The same thing was done on the bitcoin chain, e.g. counterparty[0] was relying on a "proof of burn" which was basically "Send BTC to a black hole".
>> Wow why didn't the contract creators think this through and block requests to the contract
> Because adding that check would increase the cost of every user transaction. All AMM swaps would be done with WETH so it’s the right call to not have it in there
We can point and laugh at this one person, but according to the reddit thread they're the 265th person to make this mistake, and more than half of the money in the inaccessible account is not theirs.
A design which actively discourages robust programming and error handling in financial software. Wow.
This is just a dumbass user doing dumbass things. This is basic-level stuff right here. Don't interact with contracts directly unless you 100% know what you're doing.
We can even see this with the criticism of wire fraud. Wire fraud is a huge fucking mess that occasionally costs people their life savings. The entire setup is rightly criticized (heck, even by the crypto community) for having users interact with a highly error-prone system with huge consequences.

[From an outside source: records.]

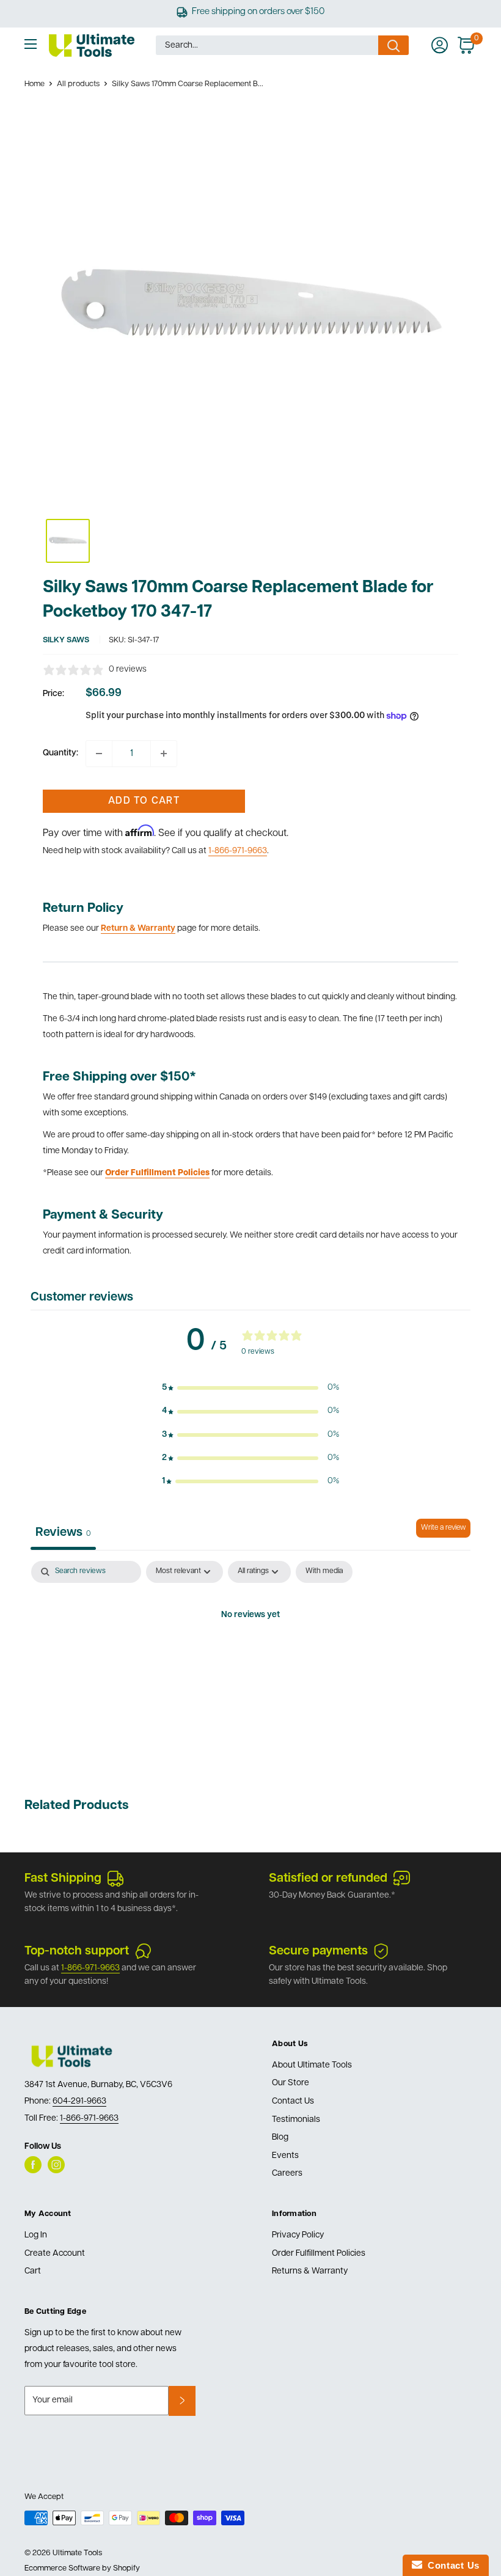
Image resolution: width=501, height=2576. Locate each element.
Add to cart (144, 801)
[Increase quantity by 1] (164, 753)
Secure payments (318, 1951)
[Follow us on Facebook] (33, 2164)
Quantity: (60, 753)
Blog (280, 2137)
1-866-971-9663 (237, 851)
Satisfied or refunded (328, 1879)
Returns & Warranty (310, 2271)
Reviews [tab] (63, 1533)
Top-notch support (76, 1951)
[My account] (439, 45)
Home (34, 84)
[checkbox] (324, 1572)
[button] (250, 1388)
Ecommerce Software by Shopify (82, 2568)
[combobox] (267, 45)
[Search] (393, 45)
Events (285, 2155)
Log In (35, 2235)
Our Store (290, 2083)
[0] (466, 45)
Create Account (54, 2253)
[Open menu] (30, 44)
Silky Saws (66, 640)
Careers (287, 2173)
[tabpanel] (250, 1656)
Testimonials (296, 2119)
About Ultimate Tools (312, 2065)
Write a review (443, 1528)
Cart (32, 2271)
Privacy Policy (298, 2235)
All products (78, 84)
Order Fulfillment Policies (318, 2253)
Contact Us (293, 2101)
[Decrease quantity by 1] (99, 753)
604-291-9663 (79, 2101)
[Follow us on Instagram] (56, 2164)
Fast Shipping (62, 1879)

I tend to agree. Dumbasses clearly designed this system if it allows money to be accidentally destroyed. Dumbasses doing dumbass things indeed.
But if you use any of the exchanges you described, you have to trust that they 100% know what they're doing.
It seems safer to avoid smart contracts and cryptocurrencies altogether.
Wait... so the tokens are really still there, just inaccessible? In what way do the tokens still exist? What makes them inaccessible? Is there really no possibility of restoring the tokens? No possibility of cleverly hacking them out with the assumed myriad of unpublished security flaws?